I agree that there has to be some nuance to it, but as an example consider how baseball games handle hitting. Typically the batter is human controlled in baseball games, and baseball is a sport where even the best players fail to get on base about 3/5s (60%) of the time, or fail to get a hit 2/3 (66%) of the time. In baseball videogames, there's still usually an edge to the player (other than if you're like me and totally suck at
The Show in which case you go 1/20 routinely), but even while the player can perfectly time reading pitches, swing at just the right time, and really learn the nuances of the game, ultimately, most players in the game end up matching their real life counter-parts to some degree. Maybe everythings slightly inflated, so your .240 2nd baseman in real life might be a .265 in the game, and your .320 slugger might be .350 or something, but the idea is that it's still relatively close to reality. Great hitters in real life are typically great hitters in the game, guys who manufacture runs with slap singles and small ball are best used in that way in the game. Counter this to Madden where Christian Hackenberg is as likely to pick you apart as Tom Brady is, or DeShaun Kizer is as likely to throw 40-yard dimes as Matt Ryan is.

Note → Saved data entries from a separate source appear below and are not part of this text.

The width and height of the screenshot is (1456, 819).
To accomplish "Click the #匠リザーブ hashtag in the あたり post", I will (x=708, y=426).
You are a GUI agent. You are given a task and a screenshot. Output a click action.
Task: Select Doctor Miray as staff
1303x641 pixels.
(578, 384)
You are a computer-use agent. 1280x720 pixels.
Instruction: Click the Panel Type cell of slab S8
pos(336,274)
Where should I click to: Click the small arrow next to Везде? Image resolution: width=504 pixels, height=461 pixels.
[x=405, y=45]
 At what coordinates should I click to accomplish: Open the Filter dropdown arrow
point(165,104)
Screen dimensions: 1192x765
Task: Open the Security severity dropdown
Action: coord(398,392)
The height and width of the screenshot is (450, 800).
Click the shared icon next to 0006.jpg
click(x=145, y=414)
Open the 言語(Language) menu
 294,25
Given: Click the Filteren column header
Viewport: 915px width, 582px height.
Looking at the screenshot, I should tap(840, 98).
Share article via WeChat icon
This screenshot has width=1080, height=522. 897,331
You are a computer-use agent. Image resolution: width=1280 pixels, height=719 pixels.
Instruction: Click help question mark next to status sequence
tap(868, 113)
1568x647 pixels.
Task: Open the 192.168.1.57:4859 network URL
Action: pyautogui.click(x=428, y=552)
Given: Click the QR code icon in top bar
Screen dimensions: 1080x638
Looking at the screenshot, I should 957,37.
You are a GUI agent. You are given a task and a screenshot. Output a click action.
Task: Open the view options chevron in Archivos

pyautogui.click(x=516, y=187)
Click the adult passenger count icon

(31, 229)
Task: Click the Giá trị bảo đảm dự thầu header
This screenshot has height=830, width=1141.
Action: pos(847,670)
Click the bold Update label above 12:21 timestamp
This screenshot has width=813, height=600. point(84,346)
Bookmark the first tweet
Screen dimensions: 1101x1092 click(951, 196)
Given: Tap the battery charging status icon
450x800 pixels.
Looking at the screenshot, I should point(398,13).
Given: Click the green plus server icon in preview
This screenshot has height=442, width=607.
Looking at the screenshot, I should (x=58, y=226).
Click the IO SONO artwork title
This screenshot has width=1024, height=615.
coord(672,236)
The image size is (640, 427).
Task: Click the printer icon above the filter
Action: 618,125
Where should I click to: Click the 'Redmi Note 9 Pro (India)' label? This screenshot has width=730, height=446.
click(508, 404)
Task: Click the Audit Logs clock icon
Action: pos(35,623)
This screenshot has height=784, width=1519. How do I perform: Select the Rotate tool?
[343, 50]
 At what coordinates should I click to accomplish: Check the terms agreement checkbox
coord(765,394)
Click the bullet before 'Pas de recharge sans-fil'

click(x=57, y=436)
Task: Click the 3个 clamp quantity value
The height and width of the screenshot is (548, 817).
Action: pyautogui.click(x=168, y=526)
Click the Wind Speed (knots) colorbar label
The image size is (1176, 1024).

Baseball is really tough to get right. For instance, a batter's eye is one of the most important factors of how good the batter will be. Many famous baseball players, like Jim Rice, lost their vision later in their careers and couldn't detect pitches anymore. And, obviously, the player is looking at a TV screen in a baseball game, and yet, despite all of this nuance in the pitcher v. batter relationship, baseball videogames have replicated hit accuracy
fairly well... Not perfect of course, but much better than how Madden handles QB accuracy.
So, likewise, you'll never truly get a perfect simulation, elsewise we'd just play Front Office Football and let the stats play out for themselves, but right now, they're so far from simulation with how QB's play it's an insult to calling it a "simulation mode." You should feel the pain of not having a good QB... If Christian Hackenberg is your QB, you should have to change your gameplan to be competitive. But, as it is now, you really don't have to. The next step after that is to advance the AI so that they can identify your player's weaknesses and attack that... As it is today, the CPU defense plays the same way whether you're Derek Carr or Connor Cook, and we obviously know that's not how NFL defenses work.
That is a much harder thing for EA to accomplish so I don't really fault them as much, and also because it's important to just get that first step figured out. First, make CPU QBs play more realistically to their attributes, second make human QBs play more realistically but it's okay if there's some control given to the human because that's tough to avoid.